Scientists from The Wistar Institute continue to push boundaries in cancer and infectious disease research. Recent studies from our scientists have demonstrated new methods that could provide more effective ways of fighting the flu and cancer. Two scientists were also honored with awards for their work on melanoma.
Synthetic DNA-Based Vaccine Strategy Offers Potential Protection Against Variety of Influenza Viruses
David Weiner, Ph.D., Executive Vice President of The Wistar Institute, Director of the Wistar Vaccine & Immune Therapy Center, and the W.W. Smith Charitable Trust Professor in Cancer Research, led a study that showed how a novel approach to vaccine design could protect against multiple strains of influenza, offering better immunity against the seasonal illness.
Traditionally, seasonal influenza vaccines are rushed into production to have stock available at the end of the summer when flu season occurs. Even then, the vaccine might not offer protection against the strain of the virus that does circulate. Using DNA-based monoclonal antibodies, Weiner’s lab, along with collaborators at MedImmune, were able to target the two types of influenza viruses that contain all strains known to cause disease in humans.
“This new strategy delivers DNA sequences that directly encode the protective antibodies rather than inciting the production of antibodies through an immune response,” said co-lead author of the study Sarah T.C. Elliott, Ph.D., a postdoctoral fellow in Wistar’s Vaccine & Immune Therapy Center in the Weiner lab.

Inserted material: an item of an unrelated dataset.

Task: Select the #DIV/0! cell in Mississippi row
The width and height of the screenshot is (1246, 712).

Preclinical Study Shows Effectiveness of New Drug in Enhancing Immune Checkpoint Therapy
Therapies that block PD-1 (programmed death receptor-1) have generated considerable interest because they appear to work effectively across different tumor types. However, many patients who receive these therapies relapse after treatment.

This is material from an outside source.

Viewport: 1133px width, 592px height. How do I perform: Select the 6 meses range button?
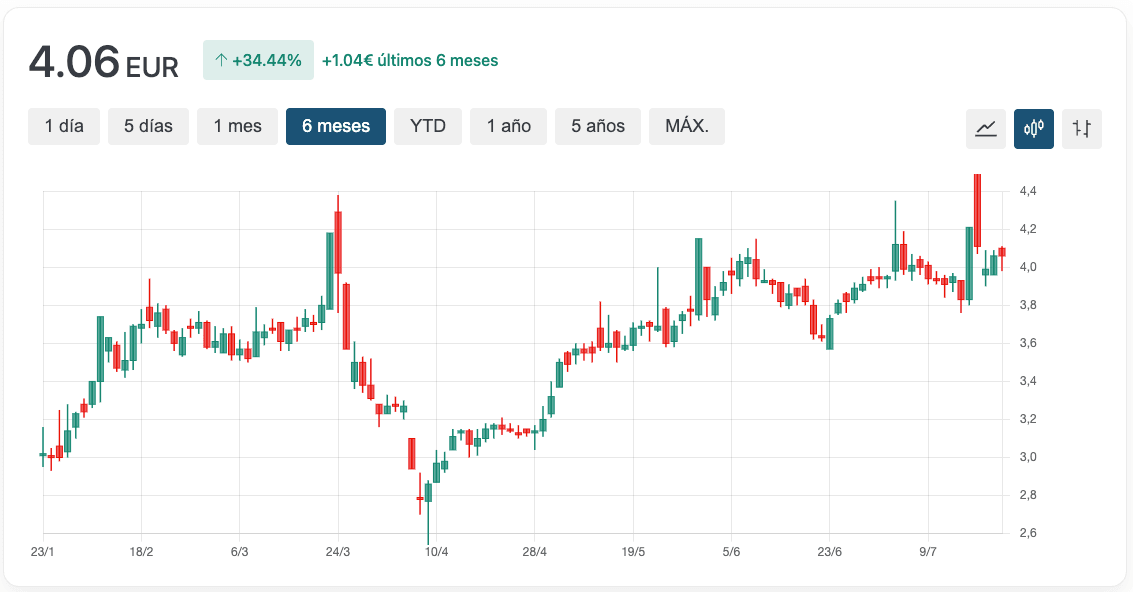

In a preclinical study performed collaboratively between The Wistar Institute, Indiana University Melvin and Bren Simon Cancer Center and Syndax Pharmaceuticals, Inc., a drug called entinostat was able to enhance the antitumor effect of blocking PD-1 by targeting myeloid derived suppressor cells (MDSCs).
“We have previously demonstrated the role of MDSCs as important mediators of resistance to immune therapy approaches,” said co-lead author Dmitry I. Gabrilovich, M.D., Ph.D., Professor and Program Leader in the Translational Tumor Immunology Program at Wistar. “The results from our new study suggest that entinostat may enhance the anti-tumor efficacy of PD-1 targeted therapy through MDSC targeting, potentially providing an effective combination treatment approach for patients with solid tumors, including lung and renal cell carcinoma.”
Two Wistar Scientists Receive Awards for Melanoma Research
Two assistant professors at Wistar were recognized for their research into melanoma last month.
Jessie Villanueva, Ph.D., Assistant Professor in the Molecular and Cellular Oncogenesis Program and member of the Melanoma Research Center, was honored at the “Celebrating 21 Years of the CURE Program Recognition Ceremony” held at the National Institutes of Health (NIH) in June. Villanueva was the recipient of a 2013 Mentored Research Scientist Career Development Award to Promote Diversity, and last month, she was recognized in the category of Emerging Scholars for her achievements in melanoma research focusing on molecular pathways deregulated in this type of cancer and mechanisms of drug resistance.
Erica Stone, Ph.D., Assistant Professor in the Translational Tumor Immunology Program, was selected by the Melanoma Research Alliance as one of this year’s Young Investigator Program award winners. Stone is studying how some melanoma tumors might not respond to a class of drugs called checkpoint inhibitors and what can be done to prevent resistance. Additionally, she will be mentored by Ashani Weeraratna, Ph.D., Ira Brind Associate Professor, Associate Professor and Program Leader in the Tumor Microenvironment and Metastasis Program, and member of the Melanoma Research Center.